It's common to see people report variability in their realized sample through the $\bar{x} \pm 2s$ range, where $\bar{x}$ is the realized mean and $s$ the realized standard deviation estimate in their sample.
Beyond informing about the realized sample, I am guessing $\bar{x} \pm 2s$ is often reported in the hope that it provides information about $\mu \pm 2\sigma$.
But unless the sample is very large, $\bar{x}$ and $s$ will be imperfect estimates of $\mu$ and $\sigma$, and $\bar{x} \pm 2s$ will therefore be an inaccurate estimate of $\mu \pm 2\sigma$.
Whether or not it's a good idea to try and estimate $\mu \pm 2\sigma$, this leads me to wonder about standard practices to do so, and to assess the accuracy of the estimated range (including the relationship between accuracy and sample size $n$).
I guess you could construct standard CIs around both $\mu$ and $\sigma$ and somehow "combine" these two CI looking at worse case scenarios to get a "maximum" CI for $\mu \pm 2\sigma$ you're equally confident in (say by taking the highest value in the CI for $\sigma$ plus/minus the highest/lowest value in the CI for $\mu$).
But that seems super hacky and not well-founded theoretically (among other things, I suspect there are issues with $s$ appearing in the CI formula for both $\mu$ and $\sigma$?).

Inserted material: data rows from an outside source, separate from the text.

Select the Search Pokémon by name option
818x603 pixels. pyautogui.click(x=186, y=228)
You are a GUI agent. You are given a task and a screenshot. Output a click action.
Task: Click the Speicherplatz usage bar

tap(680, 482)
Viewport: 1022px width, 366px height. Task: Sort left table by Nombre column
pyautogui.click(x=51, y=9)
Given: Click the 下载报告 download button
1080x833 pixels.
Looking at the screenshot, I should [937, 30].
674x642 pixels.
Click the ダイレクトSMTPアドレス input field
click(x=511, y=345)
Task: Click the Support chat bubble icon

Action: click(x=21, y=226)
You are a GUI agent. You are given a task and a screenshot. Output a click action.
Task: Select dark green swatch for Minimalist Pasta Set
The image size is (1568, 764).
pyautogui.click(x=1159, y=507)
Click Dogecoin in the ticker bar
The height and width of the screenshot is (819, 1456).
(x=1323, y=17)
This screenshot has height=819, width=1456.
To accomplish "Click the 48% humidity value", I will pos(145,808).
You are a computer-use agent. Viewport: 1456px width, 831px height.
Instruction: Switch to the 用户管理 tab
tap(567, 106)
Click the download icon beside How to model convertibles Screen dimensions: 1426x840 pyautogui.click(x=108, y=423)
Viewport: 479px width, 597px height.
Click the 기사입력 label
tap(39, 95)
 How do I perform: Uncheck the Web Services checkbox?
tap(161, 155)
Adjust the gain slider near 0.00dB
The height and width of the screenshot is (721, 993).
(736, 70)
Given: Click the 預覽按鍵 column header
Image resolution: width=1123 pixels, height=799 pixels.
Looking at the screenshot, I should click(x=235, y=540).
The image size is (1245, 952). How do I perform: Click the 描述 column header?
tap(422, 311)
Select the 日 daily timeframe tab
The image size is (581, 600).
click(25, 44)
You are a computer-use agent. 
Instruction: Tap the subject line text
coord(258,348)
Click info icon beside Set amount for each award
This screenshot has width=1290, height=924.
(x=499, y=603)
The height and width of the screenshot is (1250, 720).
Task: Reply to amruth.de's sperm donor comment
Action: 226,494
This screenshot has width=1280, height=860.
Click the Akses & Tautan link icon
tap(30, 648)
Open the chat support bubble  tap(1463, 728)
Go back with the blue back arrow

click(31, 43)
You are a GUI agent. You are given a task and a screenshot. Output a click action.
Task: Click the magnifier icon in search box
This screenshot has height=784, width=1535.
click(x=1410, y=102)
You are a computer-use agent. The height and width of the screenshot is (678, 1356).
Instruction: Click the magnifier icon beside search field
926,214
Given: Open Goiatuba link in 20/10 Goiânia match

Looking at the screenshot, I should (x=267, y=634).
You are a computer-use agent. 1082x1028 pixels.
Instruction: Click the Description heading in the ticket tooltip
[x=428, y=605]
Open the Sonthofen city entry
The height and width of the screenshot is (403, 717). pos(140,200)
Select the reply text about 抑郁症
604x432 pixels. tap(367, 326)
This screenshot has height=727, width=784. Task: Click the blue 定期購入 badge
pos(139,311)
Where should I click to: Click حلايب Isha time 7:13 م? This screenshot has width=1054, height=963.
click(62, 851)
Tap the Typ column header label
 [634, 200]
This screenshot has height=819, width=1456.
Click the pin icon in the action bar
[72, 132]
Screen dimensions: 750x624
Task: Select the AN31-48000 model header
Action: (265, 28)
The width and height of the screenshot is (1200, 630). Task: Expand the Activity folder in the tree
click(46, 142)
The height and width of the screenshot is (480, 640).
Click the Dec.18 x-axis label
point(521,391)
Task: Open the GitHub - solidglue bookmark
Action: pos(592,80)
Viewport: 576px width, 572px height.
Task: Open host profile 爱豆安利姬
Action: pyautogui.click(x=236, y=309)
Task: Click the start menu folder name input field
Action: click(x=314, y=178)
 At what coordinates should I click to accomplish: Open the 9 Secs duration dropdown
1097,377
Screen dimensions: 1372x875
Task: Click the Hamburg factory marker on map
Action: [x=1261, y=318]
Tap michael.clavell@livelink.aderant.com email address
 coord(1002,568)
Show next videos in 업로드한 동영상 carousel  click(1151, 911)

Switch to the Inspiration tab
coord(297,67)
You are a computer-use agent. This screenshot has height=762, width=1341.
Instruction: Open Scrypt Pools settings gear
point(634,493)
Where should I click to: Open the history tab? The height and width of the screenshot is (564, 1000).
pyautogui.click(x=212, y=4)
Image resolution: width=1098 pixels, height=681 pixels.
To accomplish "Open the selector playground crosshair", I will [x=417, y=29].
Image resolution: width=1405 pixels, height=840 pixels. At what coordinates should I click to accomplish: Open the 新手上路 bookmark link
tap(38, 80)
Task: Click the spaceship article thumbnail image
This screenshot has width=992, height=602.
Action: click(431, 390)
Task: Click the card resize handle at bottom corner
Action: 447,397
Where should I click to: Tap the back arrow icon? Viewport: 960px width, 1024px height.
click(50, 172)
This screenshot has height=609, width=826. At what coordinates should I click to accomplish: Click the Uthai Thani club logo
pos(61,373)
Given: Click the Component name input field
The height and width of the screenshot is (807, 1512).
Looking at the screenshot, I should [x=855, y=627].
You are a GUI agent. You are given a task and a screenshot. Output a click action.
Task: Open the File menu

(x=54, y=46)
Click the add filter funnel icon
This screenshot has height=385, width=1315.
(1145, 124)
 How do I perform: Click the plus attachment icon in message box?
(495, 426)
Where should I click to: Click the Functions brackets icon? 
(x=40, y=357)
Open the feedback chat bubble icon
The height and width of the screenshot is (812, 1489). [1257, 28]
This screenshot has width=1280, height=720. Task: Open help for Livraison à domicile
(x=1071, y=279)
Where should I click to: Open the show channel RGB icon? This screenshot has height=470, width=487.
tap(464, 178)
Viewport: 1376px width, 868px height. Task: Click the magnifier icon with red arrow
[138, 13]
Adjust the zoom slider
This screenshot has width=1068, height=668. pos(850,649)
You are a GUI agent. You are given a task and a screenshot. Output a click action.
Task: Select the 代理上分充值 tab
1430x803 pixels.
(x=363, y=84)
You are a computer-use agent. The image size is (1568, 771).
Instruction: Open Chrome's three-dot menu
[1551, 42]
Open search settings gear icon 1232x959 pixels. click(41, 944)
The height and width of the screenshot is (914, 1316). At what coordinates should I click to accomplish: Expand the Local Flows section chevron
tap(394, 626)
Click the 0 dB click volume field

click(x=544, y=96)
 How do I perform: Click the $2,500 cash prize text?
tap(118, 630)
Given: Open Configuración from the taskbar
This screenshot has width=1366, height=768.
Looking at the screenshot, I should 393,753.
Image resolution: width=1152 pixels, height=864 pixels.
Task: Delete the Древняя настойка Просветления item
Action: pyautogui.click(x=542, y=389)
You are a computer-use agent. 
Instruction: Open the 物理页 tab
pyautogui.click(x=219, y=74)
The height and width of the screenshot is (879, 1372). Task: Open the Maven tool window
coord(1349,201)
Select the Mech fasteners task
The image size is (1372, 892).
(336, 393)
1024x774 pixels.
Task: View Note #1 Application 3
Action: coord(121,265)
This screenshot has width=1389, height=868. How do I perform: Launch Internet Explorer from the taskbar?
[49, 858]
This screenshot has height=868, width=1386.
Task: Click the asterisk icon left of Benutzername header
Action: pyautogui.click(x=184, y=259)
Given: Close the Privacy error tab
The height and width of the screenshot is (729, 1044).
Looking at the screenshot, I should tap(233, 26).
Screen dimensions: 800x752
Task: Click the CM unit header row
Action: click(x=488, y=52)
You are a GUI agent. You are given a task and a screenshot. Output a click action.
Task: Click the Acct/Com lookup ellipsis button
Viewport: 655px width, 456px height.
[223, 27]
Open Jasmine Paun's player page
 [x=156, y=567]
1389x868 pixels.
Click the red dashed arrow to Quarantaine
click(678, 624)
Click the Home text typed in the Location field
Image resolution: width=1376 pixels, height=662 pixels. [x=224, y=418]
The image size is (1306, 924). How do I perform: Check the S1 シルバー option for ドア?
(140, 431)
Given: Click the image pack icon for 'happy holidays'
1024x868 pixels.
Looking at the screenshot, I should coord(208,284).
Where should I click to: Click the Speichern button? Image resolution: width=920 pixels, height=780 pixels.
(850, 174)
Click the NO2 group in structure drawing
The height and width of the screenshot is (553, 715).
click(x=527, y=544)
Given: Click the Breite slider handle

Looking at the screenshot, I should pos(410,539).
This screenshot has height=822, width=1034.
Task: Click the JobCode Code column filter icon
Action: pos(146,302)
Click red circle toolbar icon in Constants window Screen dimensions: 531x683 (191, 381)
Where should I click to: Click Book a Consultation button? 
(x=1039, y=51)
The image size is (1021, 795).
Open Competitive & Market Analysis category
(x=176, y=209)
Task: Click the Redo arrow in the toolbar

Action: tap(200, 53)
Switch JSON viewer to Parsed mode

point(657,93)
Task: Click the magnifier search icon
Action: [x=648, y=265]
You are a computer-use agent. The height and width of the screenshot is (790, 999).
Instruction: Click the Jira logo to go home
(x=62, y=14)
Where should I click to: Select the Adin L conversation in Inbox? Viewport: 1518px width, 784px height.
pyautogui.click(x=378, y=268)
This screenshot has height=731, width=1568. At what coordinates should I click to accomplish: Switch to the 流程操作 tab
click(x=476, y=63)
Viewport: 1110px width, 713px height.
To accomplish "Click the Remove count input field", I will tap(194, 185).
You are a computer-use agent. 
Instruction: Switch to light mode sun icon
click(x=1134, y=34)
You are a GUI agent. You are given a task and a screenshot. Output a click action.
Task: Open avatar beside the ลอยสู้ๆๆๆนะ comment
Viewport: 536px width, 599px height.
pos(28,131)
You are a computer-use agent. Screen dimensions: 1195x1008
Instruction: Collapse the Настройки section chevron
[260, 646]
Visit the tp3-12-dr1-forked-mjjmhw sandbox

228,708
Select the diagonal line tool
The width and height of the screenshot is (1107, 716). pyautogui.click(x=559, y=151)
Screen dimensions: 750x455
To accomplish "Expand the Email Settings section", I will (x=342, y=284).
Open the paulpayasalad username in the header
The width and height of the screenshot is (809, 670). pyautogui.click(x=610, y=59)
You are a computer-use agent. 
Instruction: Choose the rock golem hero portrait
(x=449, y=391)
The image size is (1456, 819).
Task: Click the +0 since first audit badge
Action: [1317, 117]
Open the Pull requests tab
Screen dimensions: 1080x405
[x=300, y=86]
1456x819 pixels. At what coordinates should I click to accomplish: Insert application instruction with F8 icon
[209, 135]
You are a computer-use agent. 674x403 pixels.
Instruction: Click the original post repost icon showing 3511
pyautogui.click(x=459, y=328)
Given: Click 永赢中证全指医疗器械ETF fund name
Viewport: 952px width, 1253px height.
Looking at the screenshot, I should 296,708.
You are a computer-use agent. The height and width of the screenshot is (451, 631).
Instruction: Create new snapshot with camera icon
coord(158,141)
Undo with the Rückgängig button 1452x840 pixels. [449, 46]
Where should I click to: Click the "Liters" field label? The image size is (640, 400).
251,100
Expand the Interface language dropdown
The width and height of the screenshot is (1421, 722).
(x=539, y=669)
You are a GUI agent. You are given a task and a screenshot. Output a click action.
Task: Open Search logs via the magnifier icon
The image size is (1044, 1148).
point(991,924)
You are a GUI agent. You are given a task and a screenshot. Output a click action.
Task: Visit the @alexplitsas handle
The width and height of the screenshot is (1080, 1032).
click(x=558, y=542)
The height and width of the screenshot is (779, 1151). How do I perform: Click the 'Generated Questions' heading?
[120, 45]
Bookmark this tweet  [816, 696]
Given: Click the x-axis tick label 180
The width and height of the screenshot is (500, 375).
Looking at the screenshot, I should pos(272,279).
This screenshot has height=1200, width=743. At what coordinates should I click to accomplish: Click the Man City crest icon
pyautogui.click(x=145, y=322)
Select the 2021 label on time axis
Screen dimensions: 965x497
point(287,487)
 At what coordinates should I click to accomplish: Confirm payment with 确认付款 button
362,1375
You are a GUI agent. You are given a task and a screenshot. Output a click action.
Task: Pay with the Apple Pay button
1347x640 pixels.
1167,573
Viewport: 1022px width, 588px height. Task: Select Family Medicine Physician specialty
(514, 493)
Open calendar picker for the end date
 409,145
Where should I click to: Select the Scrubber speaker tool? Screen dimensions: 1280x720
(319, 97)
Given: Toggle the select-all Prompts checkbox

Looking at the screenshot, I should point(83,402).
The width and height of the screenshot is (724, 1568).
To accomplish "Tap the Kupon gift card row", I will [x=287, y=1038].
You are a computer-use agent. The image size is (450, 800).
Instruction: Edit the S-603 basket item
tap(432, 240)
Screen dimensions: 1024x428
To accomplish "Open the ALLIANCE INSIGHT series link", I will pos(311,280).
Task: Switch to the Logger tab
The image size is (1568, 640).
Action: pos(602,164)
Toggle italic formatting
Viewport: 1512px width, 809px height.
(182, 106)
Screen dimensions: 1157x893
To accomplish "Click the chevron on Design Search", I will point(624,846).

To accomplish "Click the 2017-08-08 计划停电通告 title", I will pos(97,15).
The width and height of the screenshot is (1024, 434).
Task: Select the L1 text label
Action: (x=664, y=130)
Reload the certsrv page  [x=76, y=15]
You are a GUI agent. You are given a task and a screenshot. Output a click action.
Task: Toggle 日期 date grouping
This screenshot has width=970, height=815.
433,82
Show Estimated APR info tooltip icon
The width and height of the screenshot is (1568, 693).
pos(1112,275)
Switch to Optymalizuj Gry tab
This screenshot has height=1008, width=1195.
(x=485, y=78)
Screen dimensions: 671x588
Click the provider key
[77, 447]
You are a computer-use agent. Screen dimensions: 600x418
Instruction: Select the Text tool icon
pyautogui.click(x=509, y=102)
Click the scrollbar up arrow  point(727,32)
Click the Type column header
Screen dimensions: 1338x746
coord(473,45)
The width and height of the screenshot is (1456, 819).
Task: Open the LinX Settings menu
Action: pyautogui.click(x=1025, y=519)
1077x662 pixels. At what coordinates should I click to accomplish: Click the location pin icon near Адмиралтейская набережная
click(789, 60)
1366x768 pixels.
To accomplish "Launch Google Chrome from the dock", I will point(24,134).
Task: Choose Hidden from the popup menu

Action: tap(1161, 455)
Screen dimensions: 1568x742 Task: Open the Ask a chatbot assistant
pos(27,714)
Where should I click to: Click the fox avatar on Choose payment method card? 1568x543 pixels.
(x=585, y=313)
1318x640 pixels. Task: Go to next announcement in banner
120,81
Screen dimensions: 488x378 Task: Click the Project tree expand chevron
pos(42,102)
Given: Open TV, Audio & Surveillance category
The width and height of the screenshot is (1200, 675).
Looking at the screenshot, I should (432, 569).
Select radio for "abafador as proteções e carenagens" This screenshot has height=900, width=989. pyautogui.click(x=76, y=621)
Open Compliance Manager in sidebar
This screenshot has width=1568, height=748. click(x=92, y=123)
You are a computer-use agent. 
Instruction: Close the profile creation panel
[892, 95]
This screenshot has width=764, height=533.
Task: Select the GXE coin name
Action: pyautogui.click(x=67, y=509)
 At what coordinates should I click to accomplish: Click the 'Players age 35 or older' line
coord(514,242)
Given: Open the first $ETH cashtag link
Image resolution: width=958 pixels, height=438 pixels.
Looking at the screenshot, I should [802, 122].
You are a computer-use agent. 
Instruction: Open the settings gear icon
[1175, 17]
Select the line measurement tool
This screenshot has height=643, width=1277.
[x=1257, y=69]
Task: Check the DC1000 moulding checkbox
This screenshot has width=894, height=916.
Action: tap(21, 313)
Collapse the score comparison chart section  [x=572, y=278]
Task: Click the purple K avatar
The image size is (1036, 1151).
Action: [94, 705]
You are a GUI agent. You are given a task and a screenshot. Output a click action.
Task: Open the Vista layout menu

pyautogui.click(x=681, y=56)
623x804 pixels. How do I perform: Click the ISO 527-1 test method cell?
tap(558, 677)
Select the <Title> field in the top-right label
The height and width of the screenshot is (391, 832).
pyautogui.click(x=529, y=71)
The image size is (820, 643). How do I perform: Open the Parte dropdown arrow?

If that's indeed not a good idea, what would be a better approach to estimating $\mu \pm 2\sigma$ with confidence? In the classical CI sense, and under some reasonable distributional assumptions, is there an observable random interval $[\underline{F}(X_1, \dots, X_n; \alpha), \bar{F}(X_1, \dots, X_n; \alpha)]$ that is guaranteed to include the whole $\mu \pm 2\sigma$ range $(1-\alpha)$ percent of the time (in a similar way that $(1-\alpha)$ percent of the time, the range $\bar{X} \pm z_{\alpha/2} (s/\sqrt{n})$ includes $\mu$ itself)?
That is, I am looking for a family of statistics $\underline{F}(X_1, \dots, X_n; \alpha)$ and $\bar{F}(X_1, \dots, X_n; \alpha)$ such that:
$$P\big(\underline{F}(X_1, \dots, X_n; \alpha) \leq \mu – 2\sigma < \mu + 2\sigma \leq \bar{F}(X_1, \dots, X_n; \alpha) \big) = 1-\alpha.$$
Best Answer
As @whuber wrote in the comments, what I am describing is a "Tolerance Interval" (see e.g., Prediction and Tolerance Intervals).
If I understand things correctly so far, one connection with the $\bar{x} + 2s$ rule of thumb is that, with normal data, as the sample-size $n$ tends to infinity, $\bar{x} + 1.96s$ obviously gets closer and closer to including 95% of the population (as $n$ tends to infinity, this is true, I believe, for any level of confidence, be it 95%, 99%, 99.9%,...).
However, for finite $n$, intervals including 95% of the population with, say, 95% confidence are larger than $\bar{x} + 1.96s$ (e.g., the interval is around $\bar{x} + 2.75s$ when $n=20$, where calculations are from https://statpages.info/tolintvl.html with underlying statistical assumption --- in particular, normal data --- described in https://www.itl.nist.gov/div898/handbook/prc/section2/prc263.htm).